## What you are asked to do
Your answer must hold only the lines below from the line containing "787x469 pixels." through the line containing "This screenshot has width=1301, height=722.", each reproduced exactly.

+===+

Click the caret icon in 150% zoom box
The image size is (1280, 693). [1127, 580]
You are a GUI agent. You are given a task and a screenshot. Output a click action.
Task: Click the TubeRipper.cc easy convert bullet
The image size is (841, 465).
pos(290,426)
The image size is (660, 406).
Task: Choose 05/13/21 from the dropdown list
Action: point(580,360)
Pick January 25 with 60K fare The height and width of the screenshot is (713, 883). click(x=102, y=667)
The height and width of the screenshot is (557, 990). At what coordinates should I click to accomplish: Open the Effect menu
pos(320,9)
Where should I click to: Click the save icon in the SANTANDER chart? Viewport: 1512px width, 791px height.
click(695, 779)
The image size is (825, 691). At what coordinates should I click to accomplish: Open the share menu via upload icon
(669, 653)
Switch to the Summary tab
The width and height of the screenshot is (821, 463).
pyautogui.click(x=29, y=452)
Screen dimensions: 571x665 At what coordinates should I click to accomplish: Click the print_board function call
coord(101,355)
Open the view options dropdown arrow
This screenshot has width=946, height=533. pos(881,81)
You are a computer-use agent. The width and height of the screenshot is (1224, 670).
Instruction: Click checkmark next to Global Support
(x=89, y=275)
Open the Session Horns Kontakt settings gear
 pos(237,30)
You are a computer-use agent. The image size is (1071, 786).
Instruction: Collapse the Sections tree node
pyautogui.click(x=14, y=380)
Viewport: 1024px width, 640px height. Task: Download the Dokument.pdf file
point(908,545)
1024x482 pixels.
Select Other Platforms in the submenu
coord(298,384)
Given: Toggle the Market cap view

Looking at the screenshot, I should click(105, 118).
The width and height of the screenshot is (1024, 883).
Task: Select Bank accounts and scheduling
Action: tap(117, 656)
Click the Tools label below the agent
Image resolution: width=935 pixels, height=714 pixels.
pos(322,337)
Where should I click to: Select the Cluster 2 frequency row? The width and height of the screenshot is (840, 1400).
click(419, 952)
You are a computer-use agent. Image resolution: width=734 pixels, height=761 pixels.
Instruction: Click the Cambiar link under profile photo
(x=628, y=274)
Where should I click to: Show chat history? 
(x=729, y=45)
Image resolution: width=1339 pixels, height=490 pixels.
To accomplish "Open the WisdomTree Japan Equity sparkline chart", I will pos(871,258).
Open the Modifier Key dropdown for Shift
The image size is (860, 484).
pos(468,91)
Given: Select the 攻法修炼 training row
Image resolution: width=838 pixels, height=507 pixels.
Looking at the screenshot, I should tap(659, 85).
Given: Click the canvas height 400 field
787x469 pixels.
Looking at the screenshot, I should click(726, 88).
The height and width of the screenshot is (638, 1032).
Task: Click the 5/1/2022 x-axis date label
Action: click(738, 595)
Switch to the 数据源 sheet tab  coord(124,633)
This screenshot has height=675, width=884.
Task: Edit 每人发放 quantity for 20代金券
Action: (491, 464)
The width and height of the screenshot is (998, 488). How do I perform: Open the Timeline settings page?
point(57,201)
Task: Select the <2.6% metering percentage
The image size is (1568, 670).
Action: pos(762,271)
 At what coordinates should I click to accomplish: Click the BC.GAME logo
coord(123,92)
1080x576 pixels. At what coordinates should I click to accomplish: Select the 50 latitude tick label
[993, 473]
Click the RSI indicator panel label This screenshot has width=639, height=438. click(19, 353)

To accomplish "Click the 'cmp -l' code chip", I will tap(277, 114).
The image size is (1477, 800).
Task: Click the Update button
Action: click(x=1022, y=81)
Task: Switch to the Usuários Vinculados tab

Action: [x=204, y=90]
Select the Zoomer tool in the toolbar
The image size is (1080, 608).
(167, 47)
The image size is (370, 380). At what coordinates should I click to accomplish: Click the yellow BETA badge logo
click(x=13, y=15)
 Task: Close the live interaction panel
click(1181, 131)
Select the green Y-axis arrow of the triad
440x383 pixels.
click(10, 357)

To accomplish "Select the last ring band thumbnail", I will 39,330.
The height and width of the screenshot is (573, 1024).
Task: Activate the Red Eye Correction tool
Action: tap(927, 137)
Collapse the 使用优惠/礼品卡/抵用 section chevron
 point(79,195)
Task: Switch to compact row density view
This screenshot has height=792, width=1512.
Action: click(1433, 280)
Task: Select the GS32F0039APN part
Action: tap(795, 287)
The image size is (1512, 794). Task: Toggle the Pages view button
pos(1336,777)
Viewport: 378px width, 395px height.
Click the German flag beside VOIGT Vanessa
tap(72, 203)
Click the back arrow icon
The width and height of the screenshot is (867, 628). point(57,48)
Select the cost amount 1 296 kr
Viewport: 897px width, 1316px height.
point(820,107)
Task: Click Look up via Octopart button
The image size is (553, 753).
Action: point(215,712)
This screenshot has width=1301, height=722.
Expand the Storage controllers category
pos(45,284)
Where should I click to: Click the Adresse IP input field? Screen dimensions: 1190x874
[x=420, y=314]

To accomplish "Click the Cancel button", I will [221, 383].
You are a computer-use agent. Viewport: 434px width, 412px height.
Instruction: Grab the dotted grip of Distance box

+===+

## Result for this task
787x469 pixels.
Looking at the screenshot, I should click(726, 88).
The height and width of the screenshot is (638, 1032).
Task: Click the 5/1/2022 x-axis date label
Action: click(738, 595)
Switch to the 数据源 sheet tab  coord(124,633)
This screenshot has height=675, width=884.
Task: Edit 每人发放 quantity for 20代金券
Action: (491, 464)
The width and height of the screenshot is (998, 488). How do I perform: Open the Timeline settings page?
point(57,201)
Task: Select the <2.6% metering percentage
The image size is (1568, 670).
Action: pos(762,271)
 At what coordinates should I click to accomplish: Click the BC.GAME logo
coord(123,92)
1080x576 pixels. At what coordinates should I click to accomplish: Select the 50 latitude tick label
[993, 473]
Click the RSI indicator panel label This screenshot has width=639, height=438. click(19, 353)

To accomplish "Click the 'cmp -l' code chip", I will tap(277, 114).
The image size is (1477, 800).
Task: Click the Update button
Action: click(x=1022, y=81)
Task: Switch to the Usuários Vinculados tab

Action: [x=204, y=90]
Select the Zoomer tool in the toolbar
The image size is (1080, 608).
(167, 47)
The image size is (370, 380). At what coordinates should I click to accomplish: Click the yellow BETA badge logo
click(x=13, y=15)
 Task: Close the live interaction panel
click(1181, 131)
Select the green Y-axis arrow of the triad
440x383 pixels.
click(10, 357)

To accomplish "Select the last ring band thumbnail", I will 39,330.
The height and width of the screenshot is (573, 1024).
Task: Activate the Red Eye Correction tool
Action: tap(927, 137)
Collapse the 使用优惠/礼品卡/抵用 section chevron
 point(79,195)
Task: Switch to compact row density view
This screenshot has height=792, width=1512.
Action: click(1433, 280)
Task: Select the GS32F0039APN part
Action: tap(795, 287)
The image size is (1512, 794). Task: Toggle the Pages view button
pos(1336,777)
Viewport: 378px width, 395px height.
Click the German flag beside VOIGT Vanessa
tap(72, 203)
Click the back arrow icon
The width and height of the screenshot is (867, 628). point(57,48)
Select the cost amount 1 296 kr
Viewport: 897px width, 1316px height.
point(820,107)
Task: Click Look up via Octopart button
The image size is (553, 753).
Action: point(215,712)
This screenshot has width=1301, height=722.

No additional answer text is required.